2. Graceful Degradation

When the system doesn't have enough data to produce a confident output, it should say so honestly — not produce a low-confidence output and hide the uncertainty. "I don't have a diagnostic for this symptom yet" is better than a forced match at 30% confidence. "This quality score is uncertain because the rubric dimension X couldn't be evaluated" is better than a fake 50/100.

3. Falsifiability

Every claim the system makes should be testable. "This is the #1 leverage point" should come with "because it appears in 7 diagnostics across 4 skills, more than any other root cause — here are the 7." If someone disagrees, they can check the evidence.

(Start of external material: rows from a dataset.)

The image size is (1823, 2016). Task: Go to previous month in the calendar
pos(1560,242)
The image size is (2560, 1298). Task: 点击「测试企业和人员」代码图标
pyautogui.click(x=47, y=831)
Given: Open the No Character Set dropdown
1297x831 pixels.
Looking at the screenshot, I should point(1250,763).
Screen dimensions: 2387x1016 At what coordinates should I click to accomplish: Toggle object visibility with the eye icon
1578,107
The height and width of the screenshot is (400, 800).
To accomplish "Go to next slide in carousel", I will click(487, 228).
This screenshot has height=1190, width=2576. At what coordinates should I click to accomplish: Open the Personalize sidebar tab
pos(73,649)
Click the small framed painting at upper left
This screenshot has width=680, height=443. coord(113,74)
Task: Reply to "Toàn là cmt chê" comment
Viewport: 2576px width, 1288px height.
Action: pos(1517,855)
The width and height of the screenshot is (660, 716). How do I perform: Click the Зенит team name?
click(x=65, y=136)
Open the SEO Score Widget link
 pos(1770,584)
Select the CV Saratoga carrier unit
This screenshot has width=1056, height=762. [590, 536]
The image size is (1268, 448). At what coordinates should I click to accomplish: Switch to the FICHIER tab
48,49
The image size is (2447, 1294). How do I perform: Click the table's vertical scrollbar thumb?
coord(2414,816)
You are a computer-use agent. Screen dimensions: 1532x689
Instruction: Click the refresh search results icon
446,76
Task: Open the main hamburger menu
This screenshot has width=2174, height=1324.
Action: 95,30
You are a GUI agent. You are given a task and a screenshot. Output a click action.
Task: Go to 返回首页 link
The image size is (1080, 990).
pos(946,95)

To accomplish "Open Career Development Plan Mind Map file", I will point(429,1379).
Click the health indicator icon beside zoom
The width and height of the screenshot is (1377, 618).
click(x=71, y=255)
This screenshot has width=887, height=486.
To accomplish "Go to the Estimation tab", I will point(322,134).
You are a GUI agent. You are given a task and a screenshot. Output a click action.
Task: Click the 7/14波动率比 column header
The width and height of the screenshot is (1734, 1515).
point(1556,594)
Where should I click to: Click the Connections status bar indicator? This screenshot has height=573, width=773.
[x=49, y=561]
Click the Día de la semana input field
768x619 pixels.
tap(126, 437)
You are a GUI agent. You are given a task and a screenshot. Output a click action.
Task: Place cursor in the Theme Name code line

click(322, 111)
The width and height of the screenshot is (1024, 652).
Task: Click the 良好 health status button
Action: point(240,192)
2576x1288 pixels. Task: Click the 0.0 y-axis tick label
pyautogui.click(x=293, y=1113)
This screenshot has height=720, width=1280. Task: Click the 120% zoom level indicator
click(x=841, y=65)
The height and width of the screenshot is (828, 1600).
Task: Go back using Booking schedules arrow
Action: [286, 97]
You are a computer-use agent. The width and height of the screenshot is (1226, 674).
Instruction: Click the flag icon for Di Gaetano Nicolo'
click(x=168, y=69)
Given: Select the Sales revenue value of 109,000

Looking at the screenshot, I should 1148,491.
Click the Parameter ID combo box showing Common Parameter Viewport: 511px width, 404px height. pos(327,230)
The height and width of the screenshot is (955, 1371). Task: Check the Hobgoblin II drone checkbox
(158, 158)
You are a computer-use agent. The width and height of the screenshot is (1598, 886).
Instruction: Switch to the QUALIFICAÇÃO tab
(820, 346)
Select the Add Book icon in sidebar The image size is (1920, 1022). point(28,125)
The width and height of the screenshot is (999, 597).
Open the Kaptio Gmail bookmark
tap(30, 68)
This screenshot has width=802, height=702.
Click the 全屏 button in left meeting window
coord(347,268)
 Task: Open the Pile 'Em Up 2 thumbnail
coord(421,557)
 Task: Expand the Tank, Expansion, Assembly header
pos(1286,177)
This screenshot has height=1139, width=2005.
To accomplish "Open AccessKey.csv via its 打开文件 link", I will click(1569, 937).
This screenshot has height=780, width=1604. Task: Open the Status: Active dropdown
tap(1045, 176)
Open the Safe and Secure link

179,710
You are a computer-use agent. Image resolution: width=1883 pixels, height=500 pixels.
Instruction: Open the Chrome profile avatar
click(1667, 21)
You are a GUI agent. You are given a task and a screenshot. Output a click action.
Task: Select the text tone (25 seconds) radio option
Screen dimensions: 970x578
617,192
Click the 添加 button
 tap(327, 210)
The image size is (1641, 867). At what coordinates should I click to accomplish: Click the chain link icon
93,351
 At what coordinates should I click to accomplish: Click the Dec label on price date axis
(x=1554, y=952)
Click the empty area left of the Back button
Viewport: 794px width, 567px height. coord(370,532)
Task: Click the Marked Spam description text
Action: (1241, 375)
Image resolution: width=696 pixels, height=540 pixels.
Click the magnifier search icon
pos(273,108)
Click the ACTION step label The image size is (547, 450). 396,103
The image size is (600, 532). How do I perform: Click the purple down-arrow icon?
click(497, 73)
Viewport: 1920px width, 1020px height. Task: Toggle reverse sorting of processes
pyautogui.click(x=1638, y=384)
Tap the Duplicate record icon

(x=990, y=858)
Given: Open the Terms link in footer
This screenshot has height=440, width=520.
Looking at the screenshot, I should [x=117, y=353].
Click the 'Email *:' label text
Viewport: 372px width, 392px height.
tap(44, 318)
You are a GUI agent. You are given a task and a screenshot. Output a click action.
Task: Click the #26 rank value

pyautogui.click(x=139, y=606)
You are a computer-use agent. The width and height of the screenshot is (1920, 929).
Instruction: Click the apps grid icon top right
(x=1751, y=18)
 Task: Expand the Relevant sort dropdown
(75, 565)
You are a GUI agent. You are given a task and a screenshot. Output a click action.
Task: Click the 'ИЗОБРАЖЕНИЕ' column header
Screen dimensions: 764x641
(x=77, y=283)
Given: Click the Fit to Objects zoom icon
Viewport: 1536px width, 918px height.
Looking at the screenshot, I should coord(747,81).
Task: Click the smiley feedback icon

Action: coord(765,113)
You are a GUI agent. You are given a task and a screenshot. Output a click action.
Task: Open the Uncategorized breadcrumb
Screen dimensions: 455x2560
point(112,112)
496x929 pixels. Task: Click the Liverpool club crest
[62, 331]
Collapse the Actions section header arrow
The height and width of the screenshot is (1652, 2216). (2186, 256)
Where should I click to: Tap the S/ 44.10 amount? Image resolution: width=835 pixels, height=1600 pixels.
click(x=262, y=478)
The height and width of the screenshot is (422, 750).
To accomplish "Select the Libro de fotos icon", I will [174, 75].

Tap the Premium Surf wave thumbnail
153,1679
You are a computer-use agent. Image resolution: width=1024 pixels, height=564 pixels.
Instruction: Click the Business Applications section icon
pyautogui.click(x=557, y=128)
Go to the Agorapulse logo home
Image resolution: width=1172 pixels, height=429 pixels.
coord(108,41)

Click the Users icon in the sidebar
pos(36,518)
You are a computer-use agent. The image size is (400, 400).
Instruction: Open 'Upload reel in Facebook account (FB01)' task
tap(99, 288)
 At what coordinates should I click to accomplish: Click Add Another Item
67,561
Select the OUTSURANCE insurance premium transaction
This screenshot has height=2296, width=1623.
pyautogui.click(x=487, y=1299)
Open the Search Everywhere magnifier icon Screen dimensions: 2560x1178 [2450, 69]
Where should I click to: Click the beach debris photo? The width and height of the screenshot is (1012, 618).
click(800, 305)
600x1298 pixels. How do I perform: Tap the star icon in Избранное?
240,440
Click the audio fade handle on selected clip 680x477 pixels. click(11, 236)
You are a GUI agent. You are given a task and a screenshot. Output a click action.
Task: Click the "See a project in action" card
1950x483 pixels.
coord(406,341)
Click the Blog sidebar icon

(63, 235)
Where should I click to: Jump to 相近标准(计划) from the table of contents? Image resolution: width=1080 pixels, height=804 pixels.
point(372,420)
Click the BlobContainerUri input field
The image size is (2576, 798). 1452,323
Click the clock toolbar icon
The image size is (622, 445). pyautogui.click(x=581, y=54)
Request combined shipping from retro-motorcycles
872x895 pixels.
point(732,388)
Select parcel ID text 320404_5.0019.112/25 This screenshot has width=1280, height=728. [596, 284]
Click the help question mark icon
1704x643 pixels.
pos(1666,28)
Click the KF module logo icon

Systems that make unfalsifiable claims ("this connection is meaningful") are astrology.

4. Conservation of Existing Content

None of these proposals should DELETE or OVERWRITE existing content. They should ADD new data structures (quality scores, cross-domain links, diagnostic indices, learning paths) alongside the existing skill files. The skill files remain the source of truth. Everything else is derived.

5. Incremental Delivery

Each proposal should produce useful artifacts at each step, not only at the end. The Deep Audit produces useful quality scores after Pass 1 (structural scan), even before Pass 2 (content quality). The Diagnostic Engine produces a useful flat index before the decision trees are built. The Mastery Compiler produces useful path visualizations before the spaced reinforcement scheduler exists. Ship incrementally, not all-or-nothing.